As people around the world grapple with what it means to live in a pandemic, the Luther and Decorah communities are finding ways to come to terms with it together. Two new projects put this kind of work at the center. A COVID-19 archive project, spearheaded by college archivist Hayley Jackson, invites faculty, staff, students, alumni, and Winneshiek County community members to submit items—from photos and videos to masks and recipes—that document what it’s like to be alive in the Decorah region during this time.
In a second project, the Center for Ethics and Public Engagement asked Decorah and Luther community members to submit essays, stories, and poems that reflect on a world with coronavirus. These writings appear this month in a printed anthology, de-isolation: Voices from a Small Town in the Early Days of Covid.
The anthology is edited by Luther faculty members Victoria Christman, Rachel (Andersen) Faldet ’78, and Sören Steding. Says Steding, “While writing and reading are both characterized by solitude, they are activities that thrive to connect—with other people, other ideas, other times and places. . . . As we have to celebrate community by being apart, as we have to show our love of others by avoiding them, we hope that with this book of stories, poems, and reflections we can reconnect and de-isolate by sharing our experiences, fears, hopes, and laughter.”
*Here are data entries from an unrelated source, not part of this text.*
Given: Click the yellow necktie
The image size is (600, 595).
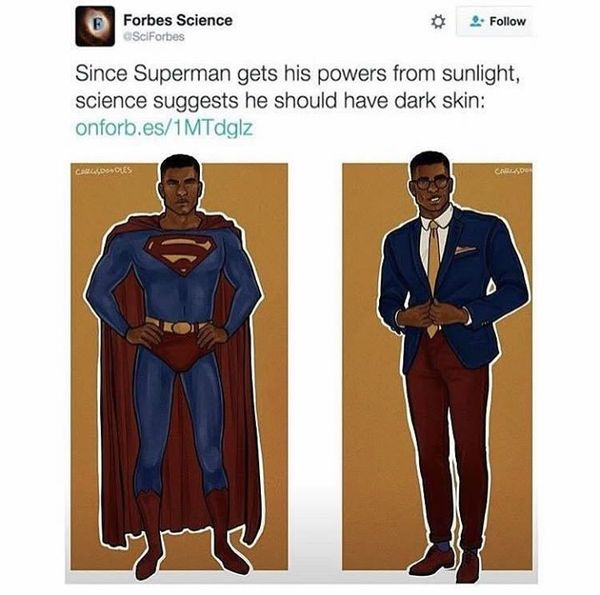Looking at the screenshot, I should tap(433, 277).
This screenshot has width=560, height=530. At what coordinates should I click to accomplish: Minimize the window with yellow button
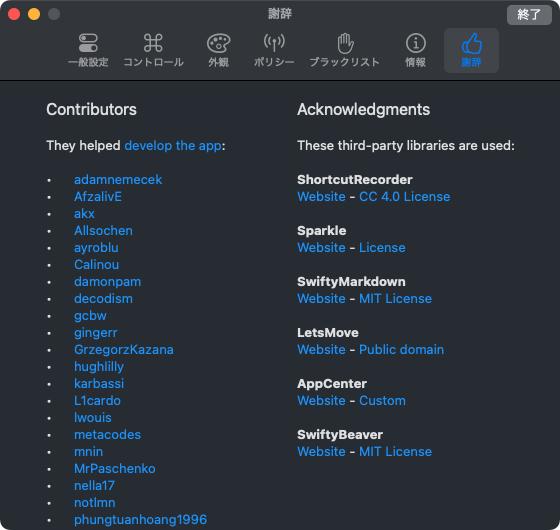(34, 14)
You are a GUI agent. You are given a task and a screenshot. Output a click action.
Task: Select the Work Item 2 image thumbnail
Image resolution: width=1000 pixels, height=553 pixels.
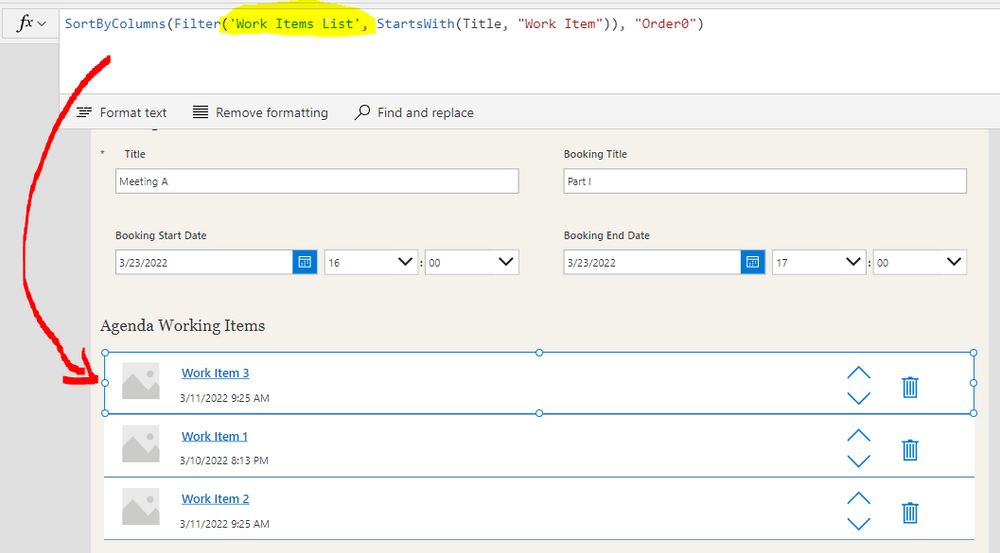click(x=141, y=507)
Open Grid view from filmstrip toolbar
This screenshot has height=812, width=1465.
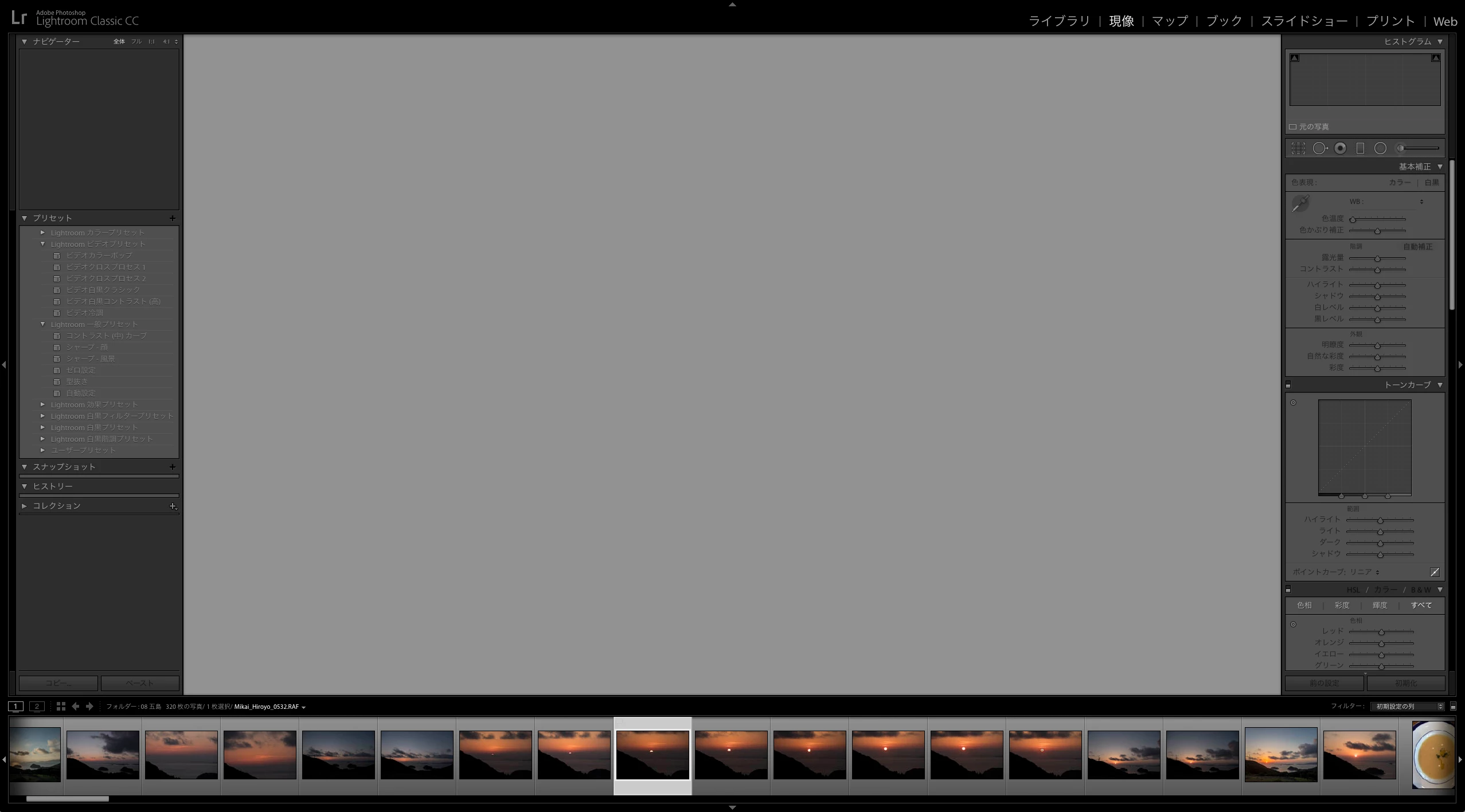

The anthology will be available in late September in the Luther Book Shop, at local bookstores, and on Amazon. All proceeds will be donated.
Excerpt from “I don’t know what I’m doing” by Becky Idstrom
Sometimes the earth moves so slowly, I don’t recognize that I don’t recognize it. When did the world become so lonely that it’s afraid to be alone? When did sitting still become unbearable, and quiet become cold?
This spring, I cling to the feeling of touching my own familiar hands, as I learn new habits of how to wash clean. I spot for the ground like a gymnast in the air, hoping I’ll land, when work is pulled away, when friends despair, when community judges, when children go hungry, when neighbors die.
But there’s that moment in all this uncertainty, that split second of flying, before the floor seems all too near. That brief sense of opening when space becomes home. I know this feeling like the memory flash of a dream. The black hole of everything finally finds room for itself – the frog song and the rain, the face masks and the gunshots, the dust swirling microbes in the sunshine.
This is what I try to remember now, when I don’t know what to do, when it’s obvious, for once, that even breathing is precarious. This is what I try to remember now – the knowing of letting it all in and then the knowing of letting it all go. Over and over and over, the knowing of the gratitude that is already, unfailingly, naturally, always.